Top of Data extracts

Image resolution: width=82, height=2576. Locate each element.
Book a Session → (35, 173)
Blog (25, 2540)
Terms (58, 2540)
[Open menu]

Bottom of Data extracts

- _How to complete this task_: Return an exact copy of the listing.

- _Expected answer_:
Image resolution: width=82, height=2576. Locate each element.
Book a Session → (35, 173)
Blog (25, 2540)
Terms (58, 2540)
[Open menu]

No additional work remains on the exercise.